2. 对马克思主义政治经济学:承接公平诉求,落地两极分化的解决方案
马克思主义政治经济学揭示了资本主义基本矛盾导致的生产相对过剩与两极分化,核心诉求是实现社会公平与共同富裕;传统理论的落地路径更多聚焦所有制变革,缺乏可操作的常态化逆周期调节机制。
新宏观主义完全承接了“反对两极分化”的核心目标,通过储备需求方案实现落地:以央行发行的非债务货币,购买全社会的顶级公共品(生态修复、核心专利、基础设施、公共服务等),免费向全民开放。这一机制既消化了过剩产能、为企业创造货币利润,又直接降低了全社会的生产生活成本,系统性缩小贫富差距,把公平诉求转化为了可量化、可执行的经济政策。
3. 对货币主义与凯恩斯主义:终结政策割裂,统一两大核心调控工具
货币主义以弗里德曼为代表,主张通过货币政策调节货币供应量稳定经济;凯恩斯主义则坚持财政政策,通过政府支出弥补有效需求不足。两者长期对立,都将政策视为外生调节工具,未能找到政策与经济增长的内生关联。
新宏观主义通过月度GDP公式,将货币政策与财政政策完全内生统一:公式整合了基础货币、储蓄率、货币流速、债务率、财政支出、利率等核心变量,货币政策决定了货币循环的总闸门,财政政策决定了货币循环的流向与有效需求,两者共同作用于GDP的动态演化,彻底终结了两大政策的割裂对立,为宏观调控提供了统一的量化框架。

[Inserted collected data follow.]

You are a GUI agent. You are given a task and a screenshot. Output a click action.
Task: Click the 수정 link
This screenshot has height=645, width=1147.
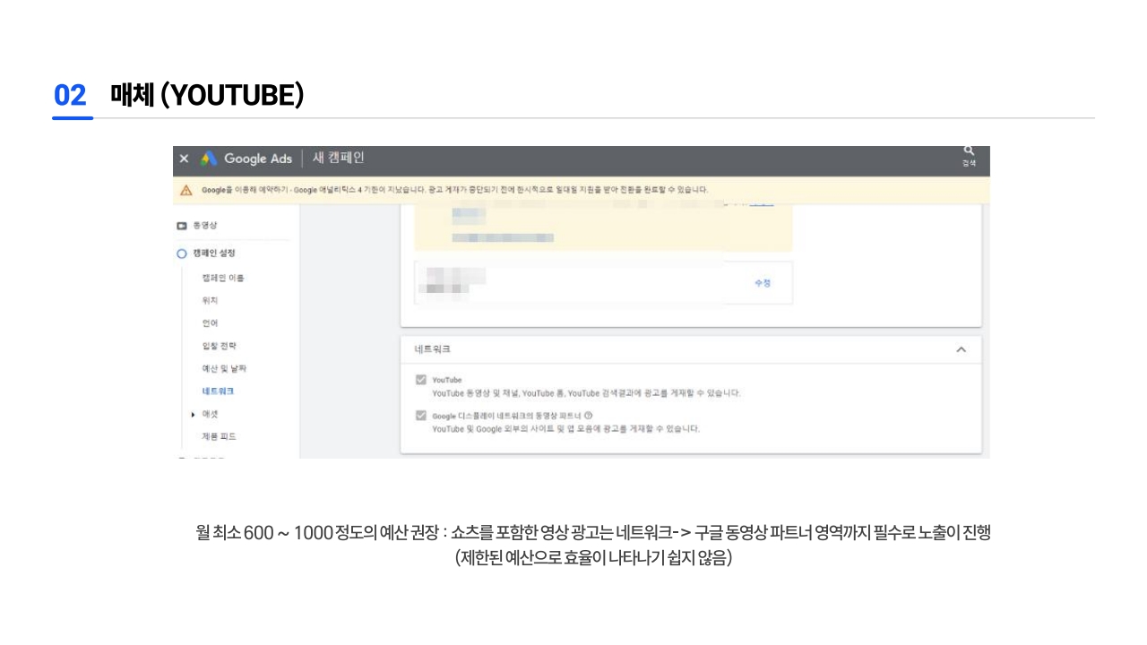763,283
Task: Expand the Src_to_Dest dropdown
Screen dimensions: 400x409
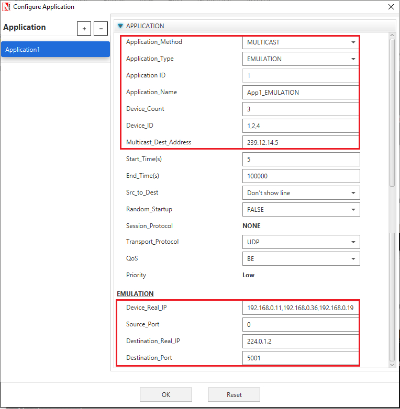Action: [301, 193]
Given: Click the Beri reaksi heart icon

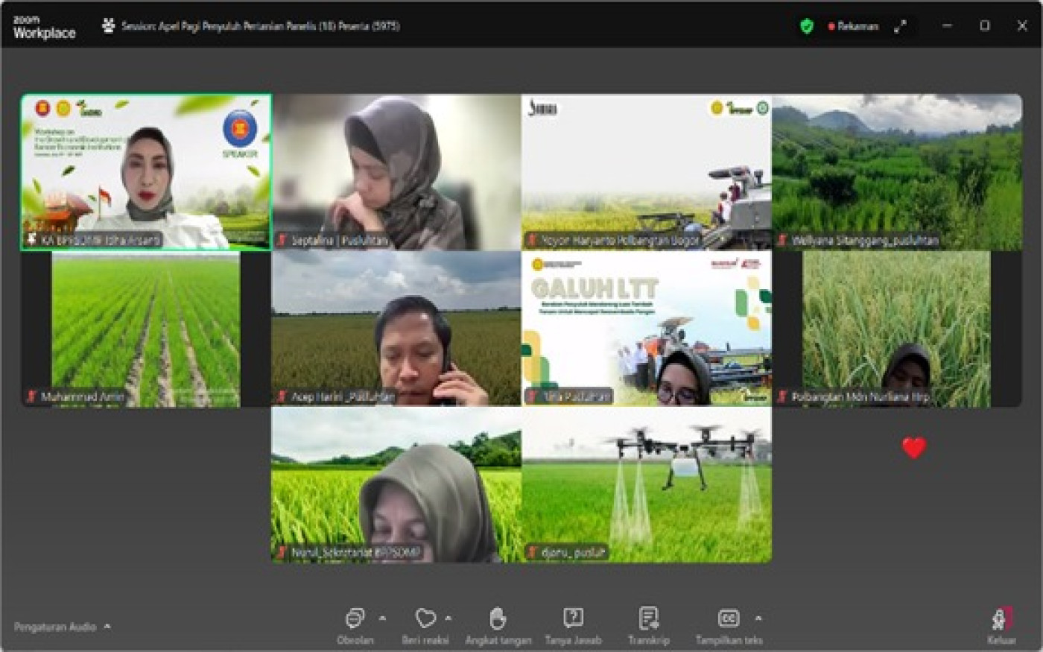Looking at the screenshot, I should click(425, 618).
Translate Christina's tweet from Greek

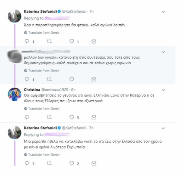pyautogui.click(x=42, y=108)
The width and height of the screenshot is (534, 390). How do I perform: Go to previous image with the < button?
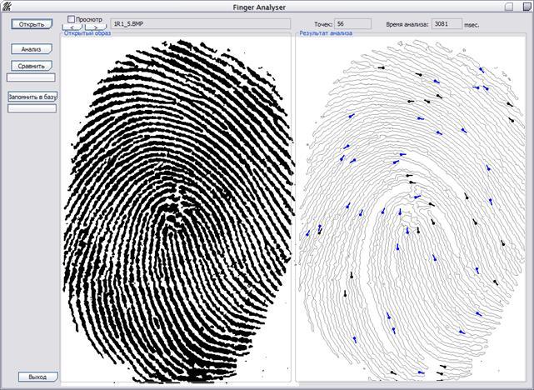pos(72,28)
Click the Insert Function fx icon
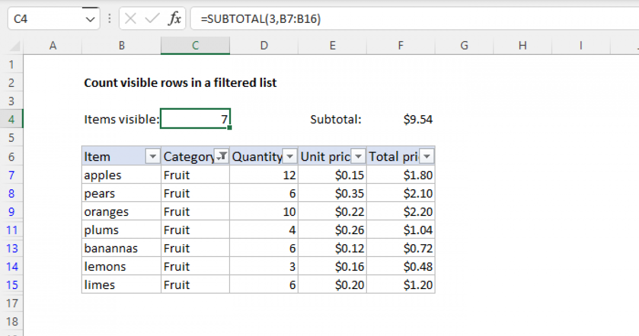639x336 pixels. tap(174, 19)
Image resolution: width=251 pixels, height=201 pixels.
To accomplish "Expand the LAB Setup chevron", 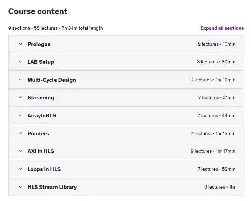I will click(20, 62).
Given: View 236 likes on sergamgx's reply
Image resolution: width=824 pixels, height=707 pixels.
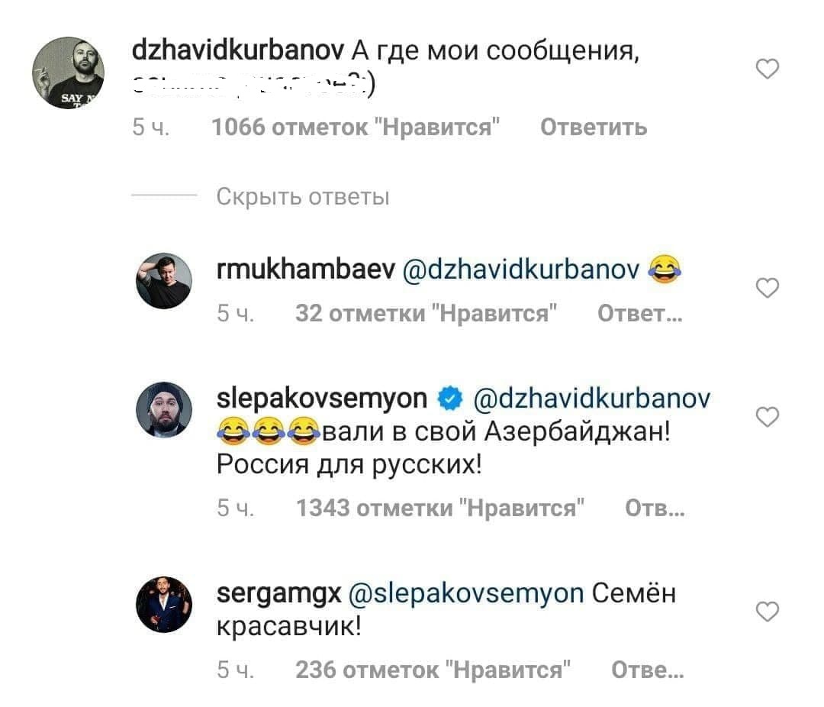Looking at the screenshot, I should pos(433,670).
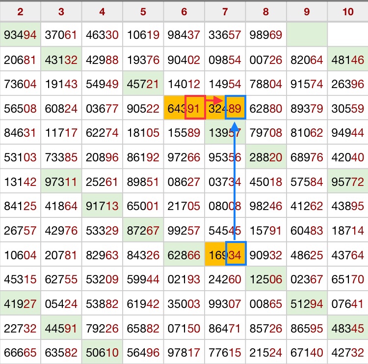Click the cell showing 66665
The height and width of the screenshot is (364, 368).
(x=20, y=352)
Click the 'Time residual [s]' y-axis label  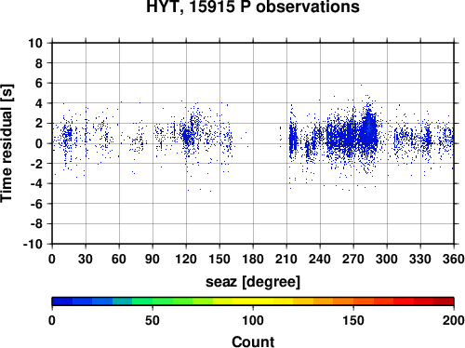(7, 143)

4. 对明斯基金融不稳定假说:承接核心判断,发掘不稳定性的内在机理
明斯基发现了金融体系的内在不稳定性,提出了“对冲融资-投机融资-庞氏融资”的演化路径,精准描述了金融危机的爆发过程;但他仅停留在现象描述,未能揭示不稳定性的底层根源。
新宏观主义完全承接了“金融内在不稳定”的核心判断,进一步发掘了其内在机理:在现代银行体系下,正储蓄率的存在,必然导致企业部门的销售收入无法覆盖投资成本,形成持续的货币利润缺口;企业只能通过债务扩张弥补缺口,最终必然走向庞氏融资,触发明斯基时刻。这一推导把明斯基的经验假说,升级为了可量化、可预测、可对冲的严谨理论。
5. 对后凯恩斯主义:修正论证缺陷,严格证明债务拉动的核心逻辑
后凯恩斯主义的内生货币理论,试图通过“贷款创造存款”论证现代市场经济是债务拉动型经济;但它的论证存在核心缺陷——混淆了商业银行的信用债权与央行发行的基础货币,错误认为商业银行可以创造货币,忽视了债务还本付息对基础货币循环的刚性消耗,无法解释债务危机的必然性。
新宏观主义承接了“市场经济为债务拉动”的核心结论,同时纠正了其核心论证错误:明确商业银行仅能创造债权债务,真正的货币仅由央行创造;在此基础上,通过完整的基础货币循环推演,严格证明了债务拉动的内在逻辑——在储蓄率为正的货币经济中,企业部门的销售收入必然无法覆盖投资与债务本息成本,形成持续的货币利润缺口,经济增长只能依赖持续的债务扩张来弥补缺口,而债务的刚性累积最终必然导致货币循环断裂,陷入债务通缩陷阱,为债务拉动理论构建了严谨自洽的逻辑闭环。
整体来看,新宏观主义的“包容”,本质上是范式升级后的兼容——它跳出了传统经济学“实物经济”的旧范式,建立了“货币循环”的新范式,把各个流派的合理内核都纳入了统一的理论框架中,同时修正了它们的逻辑缺陷,最终形成了一套既能解释经济周期、债务危机,又能提供落地解决方案的完整宏观经济理论。